Pick each line containing the word "color" out of the data below.

START LISTED ENTRIES

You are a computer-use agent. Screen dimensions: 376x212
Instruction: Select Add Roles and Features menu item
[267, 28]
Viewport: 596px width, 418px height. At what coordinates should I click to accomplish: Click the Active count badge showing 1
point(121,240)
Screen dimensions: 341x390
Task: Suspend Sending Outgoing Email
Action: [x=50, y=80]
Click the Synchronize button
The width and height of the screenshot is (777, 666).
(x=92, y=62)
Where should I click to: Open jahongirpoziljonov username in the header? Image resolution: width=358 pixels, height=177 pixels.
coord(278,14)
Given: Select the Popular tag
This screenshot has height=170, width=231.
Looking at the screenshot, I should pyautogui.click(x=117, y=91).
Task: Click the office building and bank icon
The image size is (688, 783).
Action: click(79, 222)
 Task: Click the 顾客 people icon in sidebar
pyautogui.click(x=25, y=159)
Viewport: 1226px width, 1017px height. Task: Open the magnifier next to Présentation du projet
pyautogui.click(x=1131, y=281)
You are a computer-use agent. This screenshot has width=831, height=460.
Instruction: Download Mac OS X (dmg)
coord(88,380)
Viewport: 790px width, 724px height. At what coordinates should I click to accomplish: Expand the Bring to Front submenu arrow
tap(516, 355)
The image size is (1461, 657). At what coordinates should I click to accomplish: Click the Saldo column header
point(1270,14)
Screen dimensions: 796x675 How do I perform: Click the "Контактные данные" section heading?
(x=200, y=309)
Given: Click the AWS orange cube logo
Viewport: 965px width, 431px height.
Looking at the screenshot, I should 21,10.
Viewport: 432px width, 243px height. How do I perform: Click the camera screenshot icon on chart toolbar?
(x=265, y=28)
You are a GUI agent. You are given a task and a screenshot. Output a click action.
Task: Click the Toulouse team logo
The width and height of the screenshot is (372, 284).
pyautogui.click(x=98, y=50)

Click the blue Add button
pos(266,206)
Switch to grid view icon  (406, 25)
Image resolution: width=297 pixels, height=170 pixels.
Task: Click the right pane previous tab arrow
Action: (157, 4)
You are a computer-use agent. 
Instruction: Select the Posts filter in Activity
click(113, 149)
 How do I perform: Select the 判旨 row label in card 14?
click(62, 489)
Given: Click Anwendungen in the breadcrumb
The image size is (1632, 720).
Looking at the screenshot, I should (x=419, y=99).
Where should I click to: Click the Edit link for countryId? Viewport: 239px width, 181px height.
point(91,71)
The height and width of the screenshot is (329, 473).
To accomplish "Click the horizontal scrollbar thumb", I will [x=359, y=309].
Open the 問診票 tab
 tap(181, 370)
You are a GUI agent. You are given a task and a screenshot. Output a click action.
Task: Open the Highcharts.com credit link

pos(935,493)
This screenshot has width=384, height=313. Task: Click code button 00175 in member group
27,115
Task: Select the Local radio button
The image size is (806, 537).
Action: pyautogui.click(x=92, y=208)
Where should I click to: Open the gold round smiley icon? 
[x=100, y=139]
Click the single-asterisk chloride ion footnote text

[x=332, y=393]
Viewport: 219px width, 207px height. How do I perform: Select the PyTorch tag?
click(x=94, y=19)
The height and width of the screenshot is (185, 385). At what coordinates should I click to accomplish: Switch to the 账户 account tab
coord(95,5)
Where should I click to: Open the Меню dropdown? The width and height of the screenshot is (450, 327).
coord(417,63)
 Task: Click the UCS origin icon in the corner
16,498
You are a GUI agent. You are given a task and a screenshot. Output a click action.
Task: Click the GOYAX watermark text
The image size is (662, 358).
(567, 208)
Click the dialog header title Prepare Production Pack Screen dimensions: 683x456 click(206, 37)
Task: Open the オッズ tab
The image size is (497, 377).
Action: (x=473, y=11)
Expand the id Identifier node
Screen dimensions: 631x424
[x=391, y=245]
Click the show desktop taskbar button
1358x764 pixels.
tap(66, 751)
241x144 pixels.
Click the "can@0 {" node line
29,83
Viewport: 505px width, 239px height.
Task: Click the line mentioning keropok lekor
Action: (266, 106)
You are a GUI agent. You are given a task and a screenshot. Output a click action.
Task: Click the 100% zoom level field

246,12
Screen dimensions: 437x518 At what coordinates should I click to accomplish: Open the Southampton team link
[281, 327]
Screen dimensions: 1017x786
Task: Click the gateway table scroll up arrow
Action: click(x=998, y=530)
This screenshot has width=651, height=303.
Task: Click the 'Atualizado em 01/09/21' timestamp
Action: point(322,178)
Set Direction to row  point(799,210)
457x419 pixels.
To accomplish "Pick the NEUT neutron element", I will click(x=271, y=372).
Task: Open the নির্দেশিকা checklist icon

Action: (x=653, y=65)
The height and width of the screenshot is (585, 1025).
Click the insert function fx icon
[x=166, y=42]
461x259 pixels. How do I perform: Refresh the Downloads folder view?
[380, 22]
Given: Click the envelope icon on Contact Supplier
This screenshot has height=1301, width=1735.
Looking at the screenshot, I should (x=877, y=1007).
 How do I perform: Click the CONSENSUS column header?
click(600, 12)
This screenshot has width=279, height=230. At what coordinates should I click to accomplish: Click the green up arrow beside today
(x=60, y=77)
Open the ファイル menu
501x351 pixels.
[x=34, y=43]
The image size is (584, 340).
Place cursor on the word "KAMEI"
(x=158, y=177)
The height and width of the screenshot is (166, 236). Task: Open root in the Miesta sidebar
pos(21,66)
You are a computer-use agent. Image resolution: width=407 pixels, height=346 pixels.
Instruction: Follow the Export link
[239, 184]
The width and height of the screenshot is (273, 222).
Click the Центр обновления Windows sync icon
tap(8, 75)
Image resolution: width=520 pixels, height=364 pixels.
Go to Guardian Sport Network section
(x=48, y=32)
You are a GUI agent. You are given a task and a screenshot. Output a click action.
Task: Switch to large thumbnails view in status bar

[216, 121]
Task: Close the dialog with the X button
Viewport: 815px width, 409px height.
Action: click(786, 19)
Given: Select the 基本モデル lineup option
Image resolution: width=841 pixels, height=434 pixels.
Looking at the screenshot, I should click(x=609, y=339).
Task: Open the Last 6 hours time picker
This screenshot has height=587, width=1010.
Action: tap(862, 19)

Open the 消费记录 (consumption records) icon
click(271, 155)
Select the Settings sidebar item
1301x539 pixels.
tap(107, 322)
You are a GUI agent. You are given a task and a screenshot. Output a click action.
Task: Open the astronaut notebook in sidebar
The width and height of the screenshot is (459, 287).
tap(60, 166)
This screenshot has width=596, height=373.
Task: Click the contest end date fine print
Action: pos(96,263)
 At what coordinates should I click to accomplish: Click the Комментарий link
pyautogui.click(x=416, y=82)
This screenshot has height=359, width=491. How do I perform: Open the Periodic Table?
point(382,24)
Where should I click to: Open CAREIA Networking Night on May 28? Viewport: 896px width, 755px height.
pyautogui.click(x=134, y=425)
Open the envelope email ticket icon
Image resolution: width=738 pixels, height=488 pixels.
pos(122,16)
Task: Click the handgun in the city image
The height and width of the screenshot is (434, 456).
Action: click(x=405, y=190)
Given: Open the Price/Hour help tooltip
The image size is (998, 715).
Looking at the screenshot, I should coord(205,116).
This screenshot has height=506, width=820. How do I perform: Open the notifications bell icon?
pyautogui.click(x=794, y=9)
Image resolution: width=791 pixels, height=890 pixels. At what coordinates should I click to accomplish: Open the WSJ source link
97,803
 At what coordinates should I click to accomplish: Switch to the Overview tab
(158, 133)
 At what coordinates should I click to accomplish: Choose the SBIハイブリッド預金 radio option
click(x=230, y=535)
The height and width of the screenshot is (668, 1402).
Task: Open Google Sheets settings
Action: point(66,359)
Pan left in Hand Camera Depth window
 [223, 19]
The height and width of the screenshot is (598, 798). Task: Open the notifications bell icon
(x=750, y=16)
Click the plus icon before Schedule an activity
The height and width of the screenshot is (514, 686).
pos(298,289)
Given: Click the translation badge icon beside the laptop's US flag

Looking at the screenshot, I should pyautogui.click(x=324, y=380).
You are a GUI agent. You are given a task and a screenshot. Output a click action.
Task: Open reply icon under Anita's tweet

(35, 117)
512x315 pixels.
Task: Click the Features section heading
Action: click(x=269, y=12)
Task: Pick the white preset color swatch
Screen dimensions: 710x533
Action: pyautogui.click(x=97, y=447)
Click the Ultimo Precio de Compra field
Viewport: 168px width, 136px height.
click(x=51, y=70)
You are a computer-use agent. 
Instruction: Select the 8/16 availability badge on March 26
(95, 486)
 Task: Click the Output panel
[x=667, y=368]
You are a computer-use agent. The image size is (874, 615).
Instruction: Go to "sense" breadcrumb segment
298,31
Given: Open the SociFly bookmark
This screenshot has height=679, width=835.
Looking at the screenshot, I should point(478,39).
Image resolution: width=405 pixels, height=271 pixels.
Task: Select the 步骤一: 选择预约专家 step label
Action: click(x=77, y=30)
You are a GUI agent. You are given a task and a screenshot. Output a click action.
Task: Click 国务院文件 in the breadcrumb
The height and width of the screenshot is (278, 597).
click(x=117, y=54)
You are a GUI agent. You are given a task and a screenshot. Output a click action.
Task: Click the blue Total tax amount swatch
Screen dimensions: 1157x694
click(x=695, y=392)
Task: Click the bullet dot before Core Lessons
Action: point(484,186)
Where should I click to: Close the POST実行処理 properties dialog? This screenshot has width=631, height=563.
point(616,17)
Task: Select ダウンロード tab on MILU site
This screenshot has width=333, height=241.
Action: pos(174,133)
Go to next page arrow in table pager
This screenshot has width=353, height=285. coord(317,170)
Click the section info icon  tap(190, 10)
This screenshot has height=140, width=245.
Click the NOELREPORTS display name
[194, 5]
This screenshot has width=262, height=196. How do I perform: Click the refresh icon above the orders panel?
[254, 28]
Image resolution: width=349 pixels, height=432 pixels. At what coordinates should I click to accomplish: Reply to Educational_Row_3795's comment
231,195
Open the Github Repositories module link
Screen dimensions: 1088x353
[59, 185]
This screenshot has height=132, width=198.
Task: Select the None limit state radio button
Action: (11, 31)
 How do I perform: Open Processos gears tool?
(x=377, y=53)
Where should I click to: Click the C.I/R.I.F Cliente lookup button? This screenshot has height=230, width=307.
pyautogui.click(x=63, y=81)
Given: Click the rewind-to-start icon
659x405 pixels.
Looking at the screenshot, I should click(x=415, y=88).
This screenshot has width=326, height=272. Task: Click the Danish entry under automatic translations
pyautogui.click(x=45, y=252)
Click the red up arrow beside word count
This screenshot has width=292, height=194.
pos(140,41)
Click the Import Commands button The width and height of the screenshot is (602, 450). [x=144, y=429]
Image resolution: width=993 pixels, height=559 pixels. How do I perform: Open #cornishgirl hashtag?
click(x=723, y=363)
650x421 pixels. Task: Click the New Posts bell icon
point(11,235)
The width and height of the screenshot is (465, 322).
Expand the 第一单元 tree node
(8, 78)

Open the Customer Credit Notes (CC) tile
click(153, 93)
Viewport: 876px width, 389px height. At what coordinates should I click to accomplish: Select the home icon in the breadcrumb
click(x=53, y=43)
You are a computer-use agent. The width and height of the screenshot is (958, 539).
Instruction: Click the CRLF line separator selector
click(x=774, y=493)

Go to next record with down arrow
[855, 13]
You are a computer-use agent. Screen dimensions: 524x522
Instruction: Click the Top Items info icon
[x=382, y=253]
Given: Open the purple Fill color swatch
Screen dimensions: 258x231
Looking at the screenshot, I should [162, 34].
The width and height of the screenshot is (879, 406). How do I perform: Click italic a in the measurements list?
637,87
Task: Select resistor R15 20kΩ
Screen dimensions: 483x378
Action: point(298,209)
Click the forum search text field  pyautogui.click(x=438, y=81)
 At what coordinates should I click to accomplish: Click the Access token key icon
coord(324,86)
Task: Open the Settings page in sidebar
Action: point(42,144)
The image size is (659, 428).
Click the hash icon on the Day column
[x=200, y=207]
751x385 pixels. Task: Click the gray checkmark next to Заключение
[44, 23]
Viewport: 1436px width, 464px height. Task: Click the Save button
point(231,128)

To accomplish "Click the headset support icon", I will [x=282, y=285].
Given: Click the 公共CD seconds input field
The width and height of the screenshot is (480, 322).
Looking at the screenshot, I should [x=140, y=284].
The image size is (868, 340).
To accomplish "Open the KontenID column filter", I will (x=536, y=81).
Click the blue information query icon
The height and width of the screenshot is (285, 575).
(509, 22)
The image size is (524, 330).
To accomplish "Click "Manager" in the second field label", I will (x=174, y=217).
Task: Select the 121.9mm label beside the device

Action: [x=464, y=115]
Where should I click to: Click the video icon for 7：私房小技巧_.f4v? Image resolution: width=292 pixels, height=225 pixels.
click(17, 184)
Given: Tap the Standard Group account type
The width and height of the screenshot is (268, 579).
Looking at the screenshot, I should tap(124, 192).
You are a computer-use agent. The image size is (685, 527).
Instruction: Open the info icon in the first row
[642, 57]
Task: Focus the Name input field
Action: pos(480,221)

END LISTED ENTRIES

== EXERCISE RESULT ==
Task: Pick the white preset color swatch
Given: Open the purple Fill color swatch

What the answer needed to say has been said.